# DIRECTIONS
Leaving out all pictures, repeat exactly the lines from the one that holds "This screenshot has height=367, width=588." to the last line of the entries below.

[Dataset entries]
=== Begin Enclosure ===
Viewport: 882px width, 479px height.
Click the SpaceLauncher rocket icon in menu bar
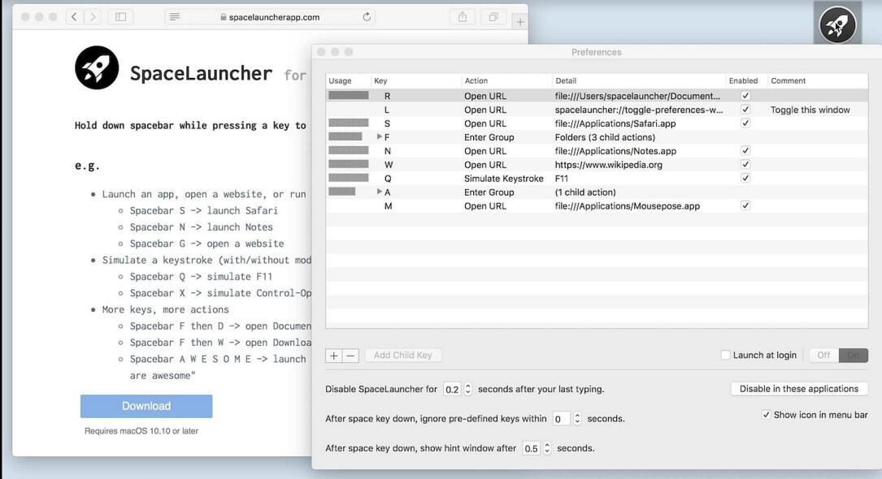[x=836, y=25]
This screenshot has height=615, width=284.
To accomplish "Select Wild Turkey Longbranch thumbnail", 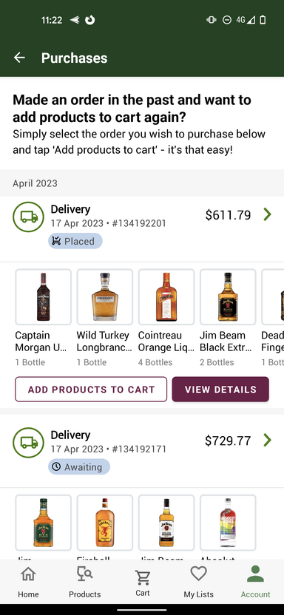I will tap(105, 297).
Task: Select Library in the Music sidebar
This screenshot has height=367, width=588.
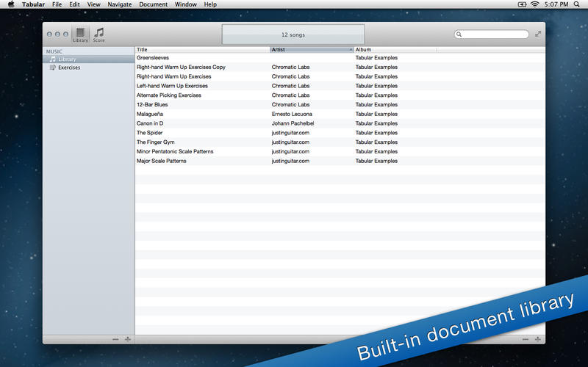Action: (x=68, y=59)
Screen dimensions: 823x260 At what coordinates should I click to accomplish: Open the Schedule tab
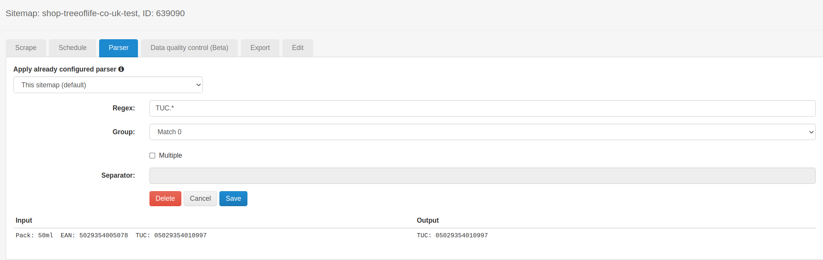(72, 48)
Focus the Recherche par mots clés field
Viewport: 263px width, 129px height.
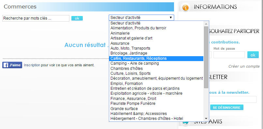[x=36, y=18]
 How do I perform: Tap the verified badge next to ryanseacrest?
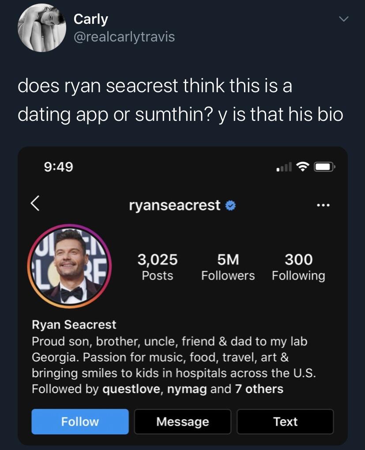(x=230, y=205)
=== End Enclosure ===
# RESPONSE BOX
This screenshot has height=367, width=588.
Action: (x=68, y=59)
Screen dimensions: 823x260 At what coordinates should I click to accomplish: Open the Schedule tab
(72, 48)
Focus the Recherche par mots clés field
Viewport: 263px width, 129px height.
[x=36, y=18]
 How do I perform: Tap the verified badge next to ryanseacrest?
(x=230, y=205)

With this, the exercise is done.